Seungahn Nah, an assistant professor at the University of Kentucky and the director of the KCMP, says Lexington Commons was created in response to a lack of information about Lexington’s nonprofit sector and the citizens it serves. The site highlights work done by these organizations, coverage that inevitably doubles as a window into the many aspects of the community in which the nonprofits play a part.
The site launched in January of 2009, and the day to day operation is run by editors and project coordinators employed by the KCMP. Nah splits his time between his teaching at the university and his duties as the site’s project director. The site employs a full-time webmaster and one “full-time” volunteer blogger who is on call to write whenever the need arises.
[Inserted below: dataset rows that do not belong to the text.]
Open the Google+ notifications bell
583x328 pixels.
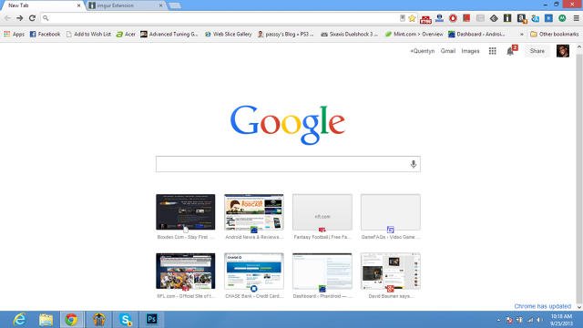click(510, 51)
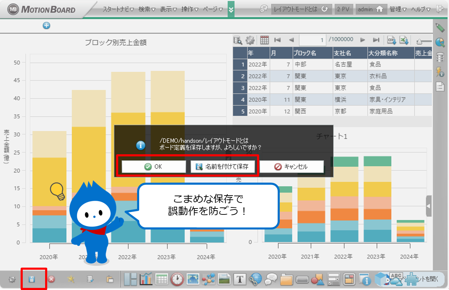
Task: Click the Excel export icon
Action: [404, 40]
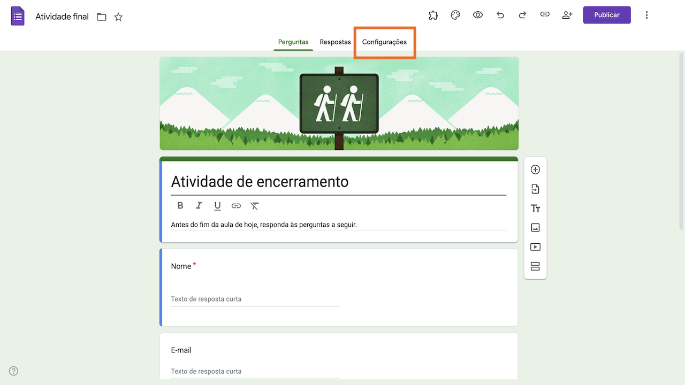Open the theme customization palette

tap(455, 15)
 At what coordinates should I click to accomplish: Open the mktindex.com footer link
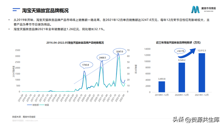32,120
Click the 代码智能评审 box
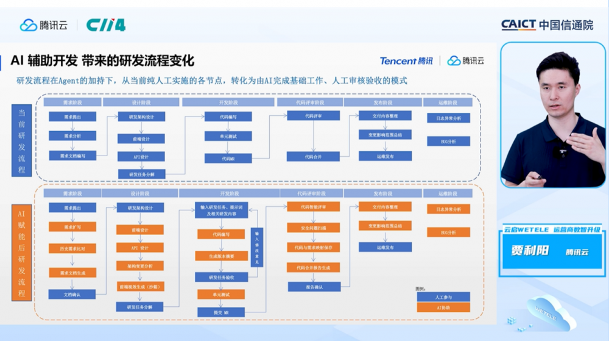Screen dimensions: 609x341 (313, 207)
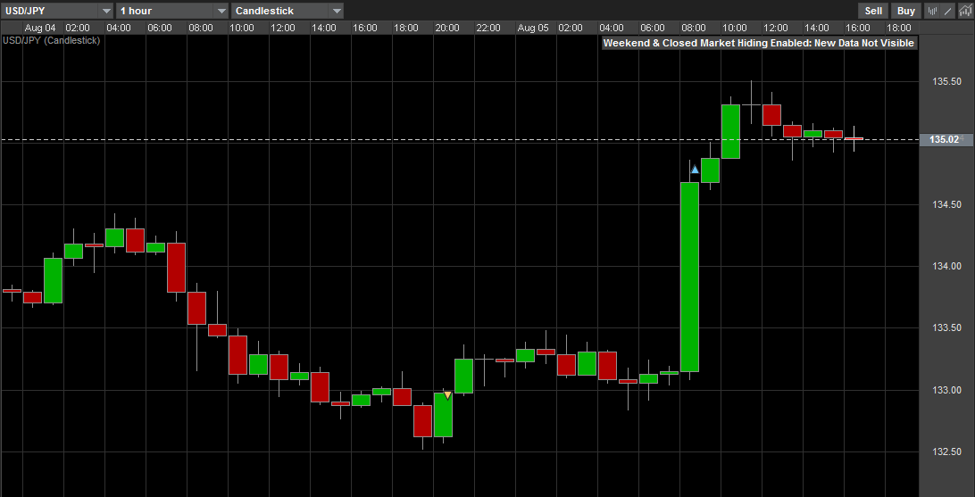Click the weekend hiding notice banner
975x497 pixels.
click(759, 43)
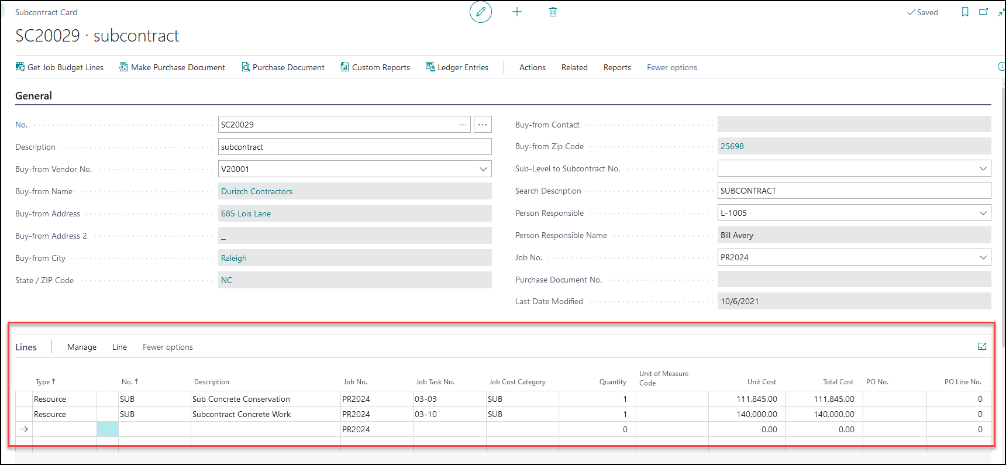Open Person Responsible dropdown
Viewport: 1006px width, 465px height.
pyautogui.click(x=983, y=213)
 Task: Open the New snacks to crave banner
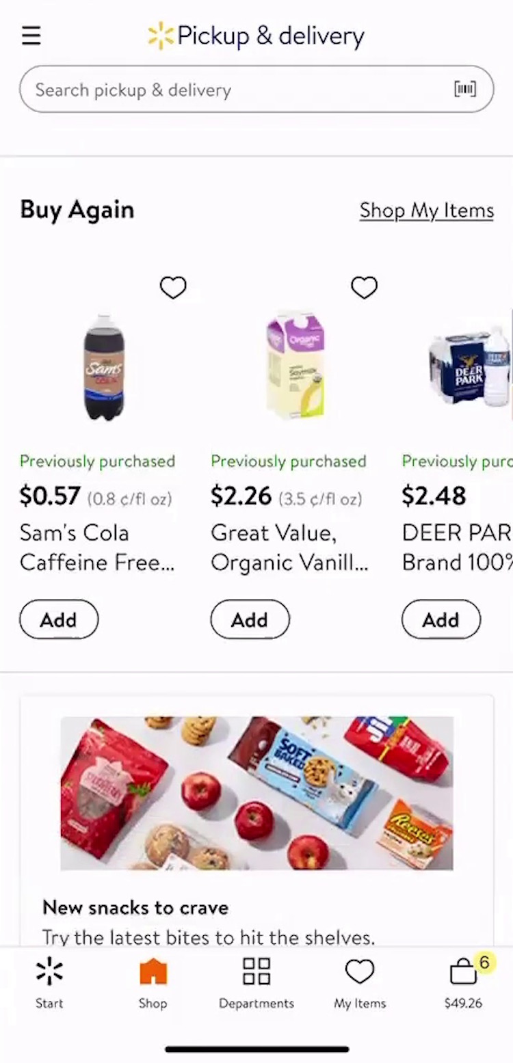[x=257, y=793]
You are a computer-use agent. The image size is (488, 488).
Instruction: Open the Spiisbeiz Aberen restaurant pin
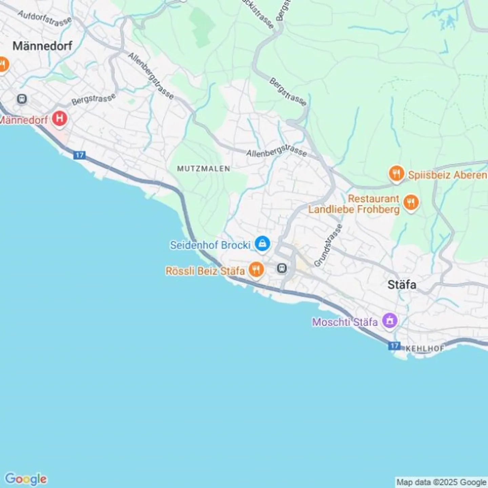(396, 174)
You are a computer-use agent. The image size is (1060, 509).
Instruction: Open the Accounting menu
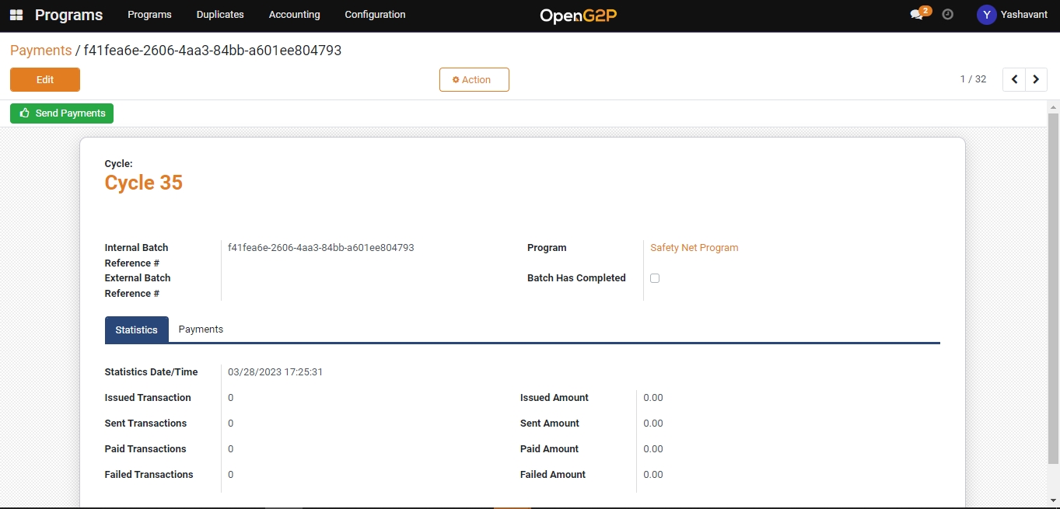click(294, 15)
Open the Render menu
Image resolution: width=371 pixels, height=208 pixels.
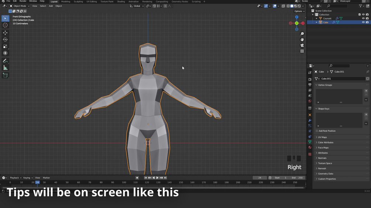point(23,1)
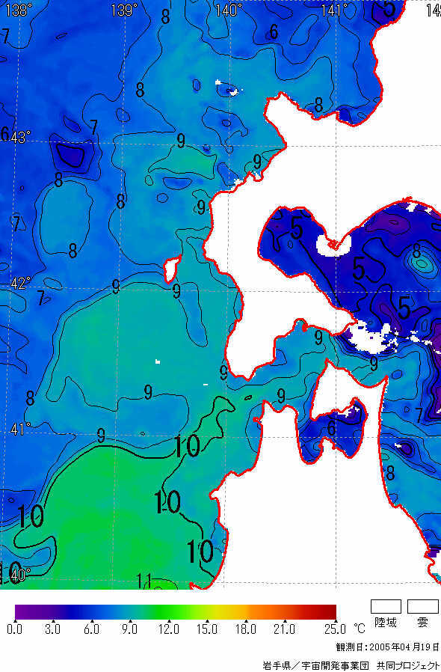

A number of other volunteer blogger/ reporters post on a daily basis, but feature articles come at a somewhat slower pace—new ones are usually added once or twice a week.
Lexington Commons is developing a two-pronged relationship with local public radio station WUKY. The site posts written versions of the radio stations’ audio reports. In addition, WUKY provides some technical support for planned Lexington Commons’ Citizen Journalism Workshops, which will offer basic journalism training to locals interested in writing for the Commons. The curriculum includes how to recognize and write a story, how to post stories, blogs, and podcasts, and how to develop basic journalism skills like writing ledes, structuring stories, and interviewing.
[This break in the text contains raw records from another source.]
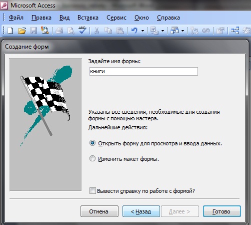Click the file search icon
Viewport: 251px width, 225px height.
click(x=45, y=31)
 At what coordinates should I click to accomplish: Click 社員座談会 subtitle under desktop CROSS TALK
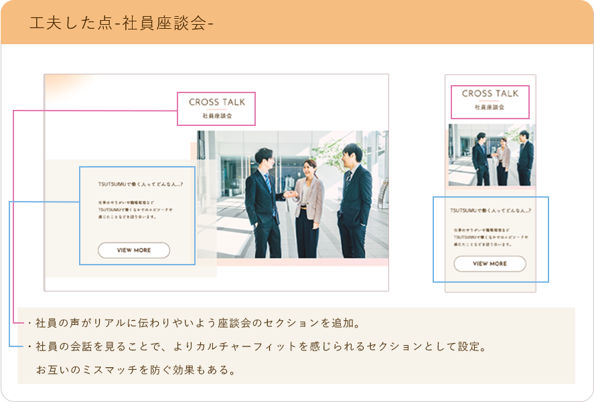coord(217,116)
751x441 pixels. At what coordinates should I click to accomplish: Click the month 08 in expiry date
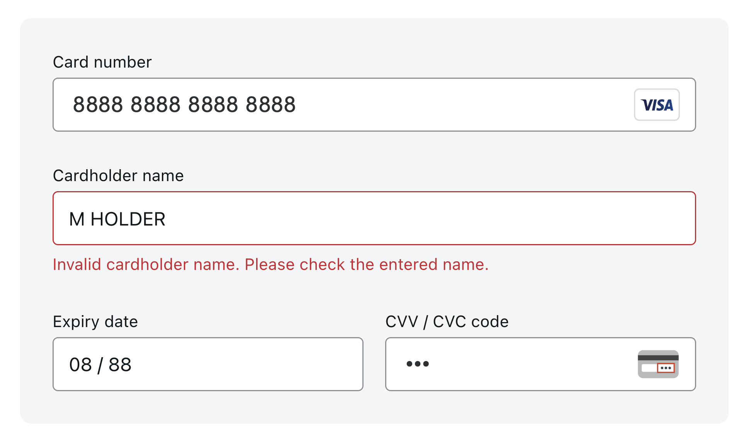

As a nonprofit organization, Lexington Commons funding comes from individual donors and grants from local foundations. It also receives funding from the Lexington-Fayette Urban County Government. The site was awarded a New Voices grant from the Institute for Interactive Journalism (J-Lab) in 2008.
Nah has many plans for the site’s future, but he’s already achieved his primary goal of building a largely volunteer run site that is as intimately involved with its community as the nonprofits it covers. As an area with a large number of nonprofit organizations, Lexington is no doubt well overdue for a site of this kind.
Lexington Commons Data
Name: Lexington Commons
Principal Staff: Seungahn Nah, project director; Sara Tracy, project coordinator.
Affiliations: University of Kentucky; Kentucky Citizen Media Project; Revenue source, other: Lexington-Fayette Urban County Government.